# Set task 1
In the entries, swap "Advanced" for "Basic" in the part that opens with the line containing "The height and" and closes with the line containing "pyautogui.click(x=997, y=118)", and give those lines back with nothing else changed. Leave the pictures out.

# Page extract
□ □ □ □ □
Logic Programming for the Social Web
Getting up to speed
Writing software is hard. Managing these highly complex, yet very abstract, creations takes a great deal of concentration. It's easy to make mistakes or forget some key detail and introduce bugs, and it has always been this way.
To deal with this, programmers use abstraction and composition to hide the complexity that is not directly related to the task at hand so they can focus on the complexity of the problem that they're trying to solve. This can be seen in the progression from programming in machine language to assembly language and then to higher level languages. It can also be seen in the various programming paradigms that have arisen like object oriented programming and functional programming. Each development was an attempt to hide some kinds of complexity so that the programmer didn't have to think about it. One paradigm that has been around for a long time and is extremely well suited for today's programming tasks is logic programming.
□ □ □ □ □
# Provided data

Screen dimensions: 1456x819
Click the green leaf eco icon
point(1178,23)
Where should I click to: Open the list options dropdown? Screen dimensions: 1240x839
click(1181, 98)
□ □ □ □ □
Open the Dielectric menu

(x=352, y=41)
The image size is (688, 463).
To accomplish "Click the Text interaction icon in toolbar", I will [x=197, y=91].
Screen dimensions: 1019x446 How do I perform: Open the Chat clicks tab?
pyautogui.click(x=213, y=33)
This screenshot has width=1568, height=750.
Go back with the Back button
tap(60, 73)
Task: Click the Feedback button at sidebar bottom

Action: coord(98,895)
□ □ □ □ □
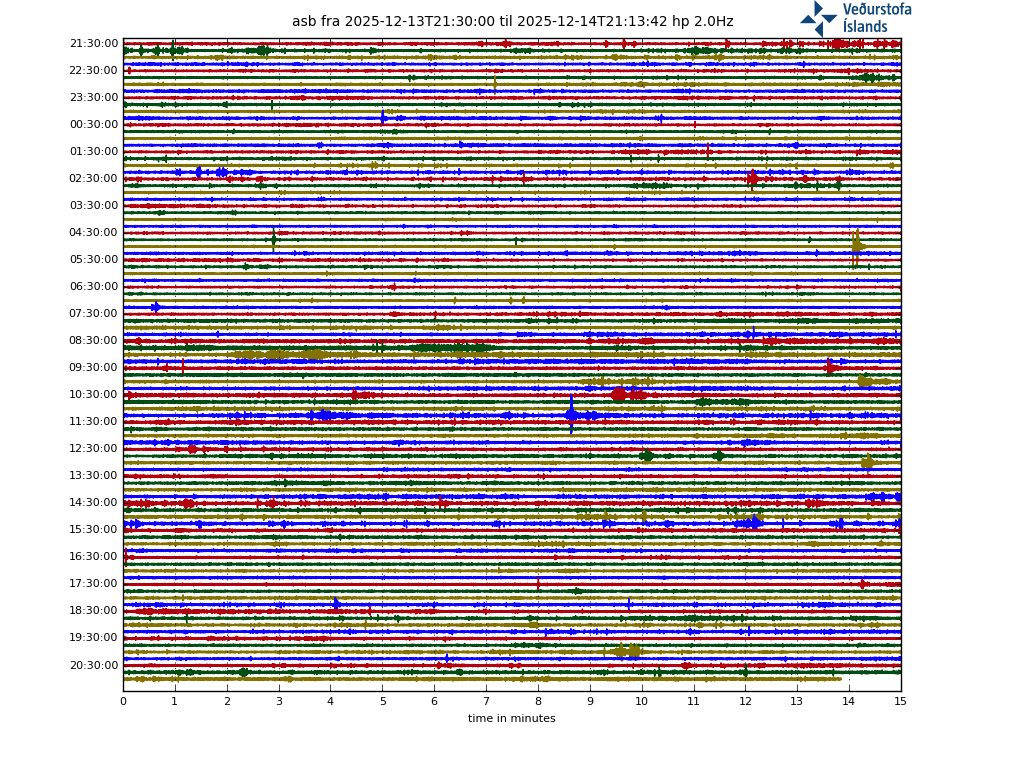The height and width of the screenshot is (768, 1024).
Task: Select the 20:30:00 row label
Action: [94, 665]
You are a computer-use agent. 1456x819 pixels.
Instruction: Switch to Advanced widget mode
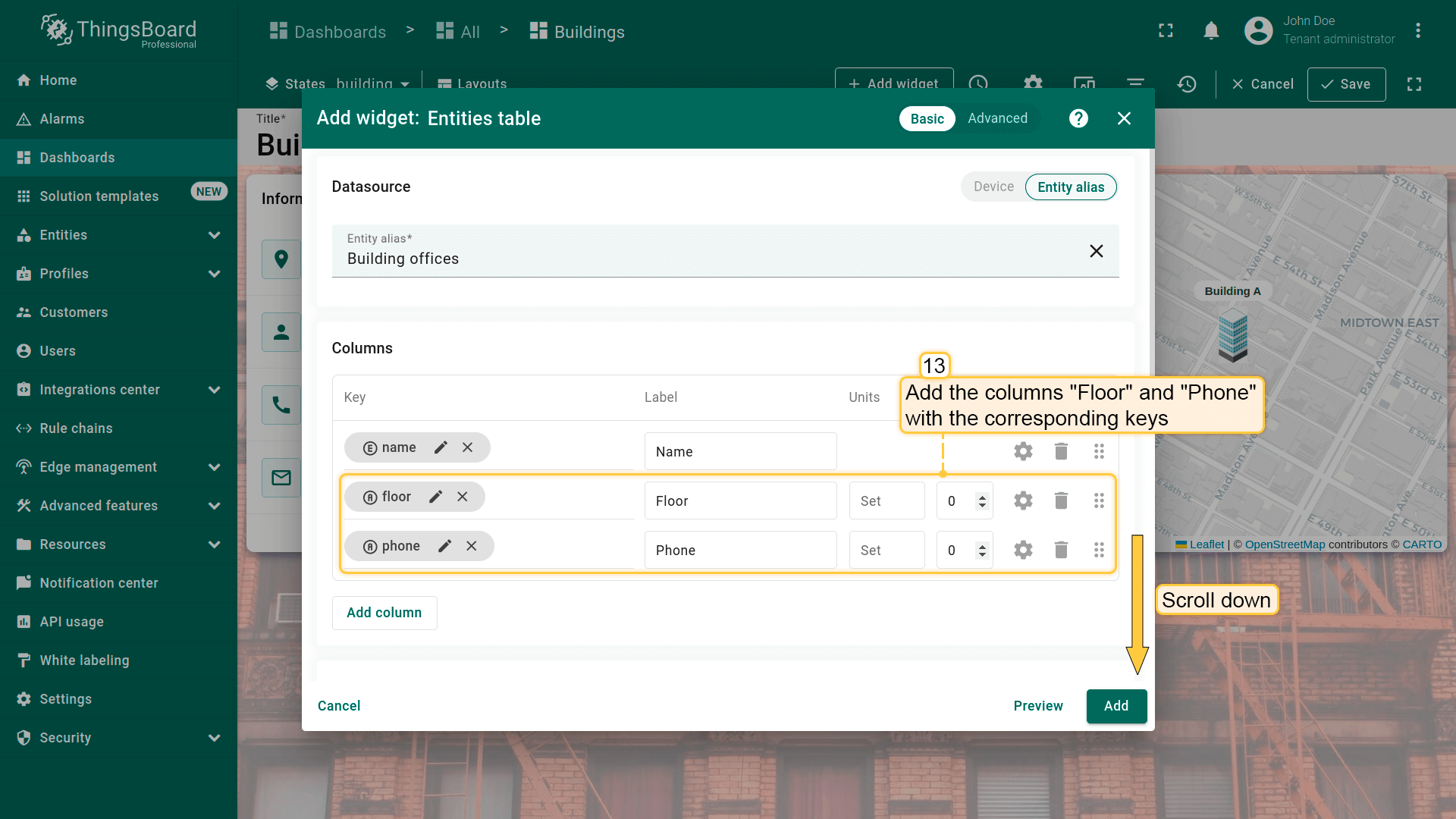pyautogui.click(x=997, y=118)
□ □ □ □ □
# Set task 2
Reproduce verbatim the part of the logic programming text that opens with the words "To deal with" and closes with "is logic programming.".

# Written reply 1
The height and width of the screenshot is (768, 1024).
Task: Select the 20:30:00 row label
Action: [94, 665]
You are a computer-use agent. 1456x819 pixels.
Instruction: Switch to Basic widget mode
pyautogui.click(x=997, y=118)

# Written reply 2
To deal with this, programmers use abstraction and composition to hide the complexity that is not directly related to the task at hand so they can focus on the complexity of the problem that they're trying to solve. This can be seen in the progression from programming in machine language to assembly language and then to higher level languages. It can also be seen in the various programming paradigms that have arisen like object oriented programming and functional programming. Each development was an attempt to hide some kinds of complexity so that the programmer didn't have to think about it. One paradigm that has been around for a long time and is extremely well suited for today's programming tasks is logic programming.